(Item position entries)

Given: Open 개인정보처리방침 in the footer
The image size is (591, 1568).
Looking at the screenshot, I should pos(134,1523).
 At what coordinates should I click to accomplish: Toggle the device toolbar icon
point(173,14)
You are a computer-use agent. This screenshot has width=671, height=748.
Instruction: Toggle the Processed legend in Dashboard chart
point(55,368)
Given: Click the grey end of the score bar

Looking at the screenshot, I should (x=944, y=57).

*Set task*
Render the item position entries above as a Markdown table with the columns Number and Entry line, one row per line and blank lines omitted.

*Answer to this exercise*
| Number | Entry line |
|---|---|
| 1 | Given: Open 개인정보처리방침 in the footer |
| 2 | The image size is (591, 1568). |
| 3 | Looking at the screenshot, I should pos(134,1523). |
| 4 |  At what coordinates should I click to accomplish: Toggle the device toolbar icon |
| 5 | point(173,14) |
| 6 | You are a computer-use agent. This screenshot has width=671, height=748. |
| 7 | Instruction: Toggle the Processed legend in Dashboard chart |
| 8 | point(55,368) |
| 9 | Given: Click the grey end of the score bar |
| 10 | Looking at the screenshot, I should (x=944, y=57). |